Sanki bu dizeler, Osmanlı’nın “İtibardan tasarruf olmaz ve saltanatın kesesini alabildiğince doldurmak haktır!” diyenlerin vergi baskısını dile getiriyor.
Biliyoruz ki; eskiden beri Anadolu halk ozanları, sazı ve sözü ile zalimleri dile getirir, insanların elem ve çaresizliklerini anlatır, bugünlere not düşerlerdi. Demem o ki; bugünkü sistem “tek adama” tüm yetkileri vermiş, o da her istediğini engelsiz yapıyor.
Hatta dahasını da istiyor, “hilafet ve hanedanlığa” dönmenin yollarını bile döşüyor.

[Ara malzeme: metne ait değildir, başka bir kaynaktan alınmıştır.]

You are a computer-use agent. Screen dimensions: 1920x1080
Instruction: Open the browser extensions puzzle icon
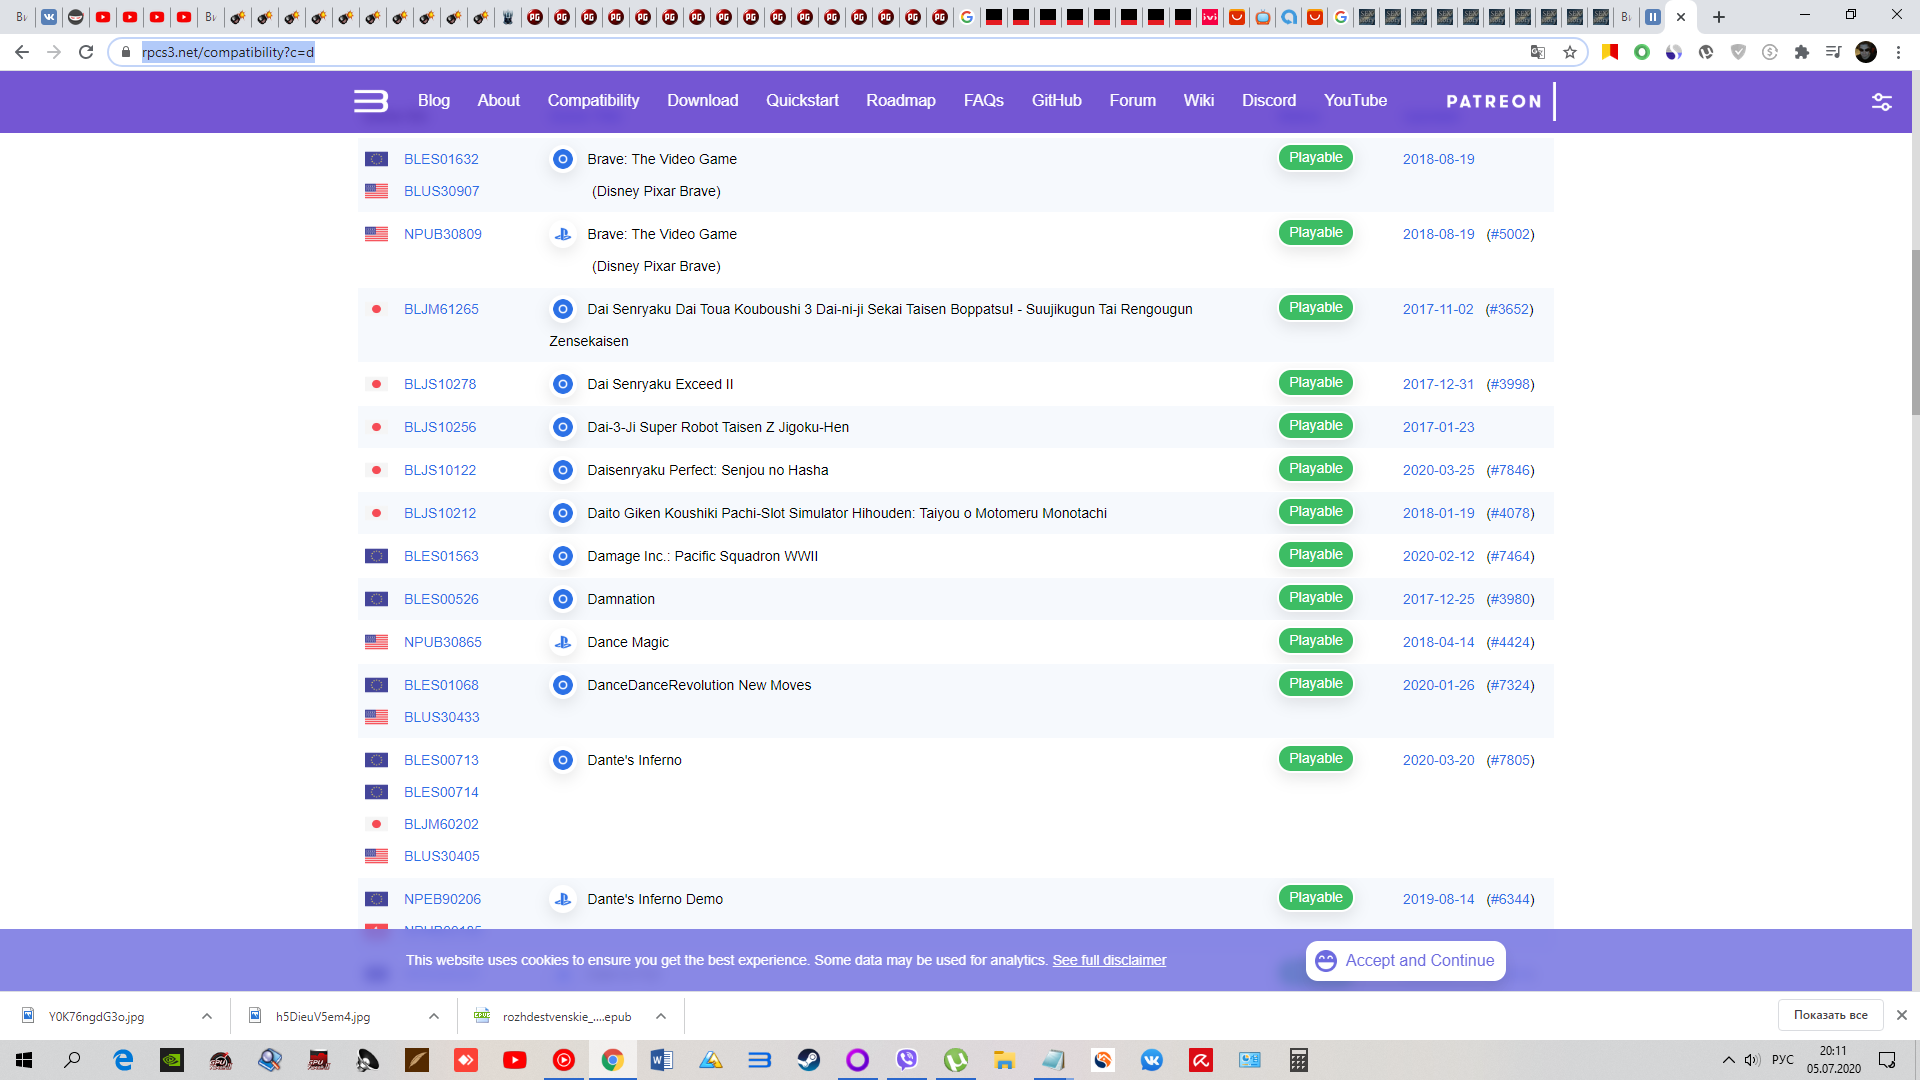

Siz, başta CHP olmak üzere muhalefetteki partilerin,
• “Laik demokratik hukuk devleti olma “ısrarını hiç duydunuz mu?
• Laiklik yok edildi söylemine rastladınız mı?
•“Hatay Arap şehridir” diyen ahlaksız bir İmamı yargıya şikâyet ettiğine tanık oldunuz mu?
•Küçücük çocuklara cüppe ve fes giydirerek şeriata uygun yaşama yemini yaptıran tarikatlara karşı bir laf söylediklerine şahit oldunuz mu?
•Türkiye Cumhuriyeti’ni kuran Atatürk’e küfreden, anıtlarını parçalayanlara karşı bir şey yapıldı mı?
•“Lozan tartışılmalıdır” diyene tepki göstereni gördünüz mü?
Kısaca; iktidarıyla muhalefetin aynı değirmene su taşıdıklarının farkında mısınız?
2023, Türkiye Cumhuriyeti’nin 100. yılı!
Ey muhalefet sorarım size; “Emperyalistleri denize dökmüş, dünyadaki sömürge ülkelere “kurtuluş mücadelesi “cesareti vermiş, ilkeleriyle dünyada saygın bir ülke olmuş, kurtarıcısı ve kurucusu “Gazi Mustafa Kemal Atatürk’e” yüz yılın kahramanı unvanı verilmiş 100 yıllık bir ülkeye yakışır bir coşku ve heyecanı içinizde hiç yaşattınız mı?
30 Ağustos Zafer Bayramı geliyor!
Ardından 29 Ekim Cumhuriyet Bayramı’mız!
Tekrar soruyorum; bu iki büyük gün, 100 yıla yakışır bir şekilde kutlanacak mı?
Yoksa 15 Temmuz bunların yerini mi alacak?